Pesticide Use in Schools is Not a Common Occurrence

By Chris Williams on September 9, 2016.

My third-grade daughter says that her school is going to have an exterminator treat for mosquitoes around the school. That scares me. Will they be spraying pesticide on the school grounds? Don’t parents have to be notified first? J.L., Holden, MA

“Treating for mosquitoes” can cover a wide range of control measures and most don’t involve pesticide spraying. Mosquito control can mean simply surveying and dumping standing water, or treating breeding sites with insect growth regulators, or applying pesticide to vegetation with a mist blower…or all of the above.

Trust me when I say that you almost never see routine pesticide spraying at schools anymore. Pest control companies are usually regulated as to how they can control pests in schools and they have to justify the need for pesticides.

IPM is the Norm in Schools Today

When a pest control company provides services for a school, Integrated Pest Management, or IPM, is usually specified. Many schools, but not all, mandate that pest control contractors operate under the IPM umbrella when treating pest problems. The aim of an IPM program, as opposed to scheduled pesticide spraying, is to limit the exposure of children, faculty, and staff to pesticides. In an IPM program, pests are monitored by regular and careful inspections. When control is necessary for a pest, priority is given to techniques that do not involve pesticides. Trapping, sanitation, pest-proofing or sealing openings, and use of insect growth regulators are examples.

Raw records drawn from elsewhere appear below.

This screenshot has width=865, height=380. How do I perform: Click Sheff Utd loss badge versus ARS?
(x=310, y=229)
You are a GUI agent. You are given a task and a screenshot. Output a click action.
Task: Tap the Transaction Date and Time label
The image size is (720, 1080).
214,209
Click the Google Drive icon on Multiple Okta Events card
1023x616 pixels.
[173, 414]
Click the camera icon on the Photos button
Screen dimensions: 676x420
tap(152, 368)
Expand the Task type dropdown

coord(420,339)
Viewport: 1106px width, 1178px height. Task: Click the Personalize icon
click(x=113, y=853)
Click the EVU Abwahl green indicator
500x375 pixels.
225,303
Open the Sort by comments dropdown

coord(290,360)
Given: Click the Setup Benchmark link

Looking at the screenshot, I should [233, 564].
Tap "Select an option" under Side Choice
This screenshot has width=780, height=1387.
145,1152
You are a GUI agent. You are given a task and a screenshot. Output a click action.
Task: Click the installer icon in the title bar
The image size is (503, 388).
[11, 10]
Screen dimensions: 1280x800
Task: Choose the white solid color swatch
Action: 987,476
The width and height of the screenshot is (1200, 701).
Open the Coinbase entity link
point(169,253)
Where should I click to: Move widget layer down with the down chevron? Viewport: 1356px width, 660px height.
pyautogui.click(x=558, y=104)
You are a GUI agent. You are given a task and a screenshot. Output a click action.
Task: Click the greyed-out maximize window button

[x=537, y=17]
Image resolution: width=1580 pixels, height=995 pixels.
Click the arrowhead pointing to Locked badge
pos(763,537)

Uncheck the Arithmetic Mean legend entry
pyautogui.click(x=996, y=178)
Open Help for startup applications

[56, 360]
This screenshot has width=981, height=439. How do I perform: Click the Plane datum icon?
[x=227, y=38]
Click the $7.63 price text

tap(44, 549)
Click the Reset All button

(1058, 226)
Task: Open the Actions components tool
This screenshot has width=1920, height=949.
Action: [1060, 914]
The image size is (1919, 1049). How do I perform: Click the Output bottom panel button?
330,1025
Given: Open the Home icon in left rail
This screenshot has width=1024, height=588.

Different schools, school districts, or even states may have their own pesticide use guidelines and rules. They may even specify which pesticides can be used and they may have detailed instructions for notifying parents and neighbors before any application can be made. If spraying is going to take place at your daughter’s school, I expect you will be notified. Also, I would expect that any spraying for mosquitoes would be done at night or after school hours and would most likely use a pesticide that would last only hours.

In most cases, if a school authorizes the use of pesticides, it is because other pest control methods are not working or there is a pest control or health emergency requiring immediate resolution.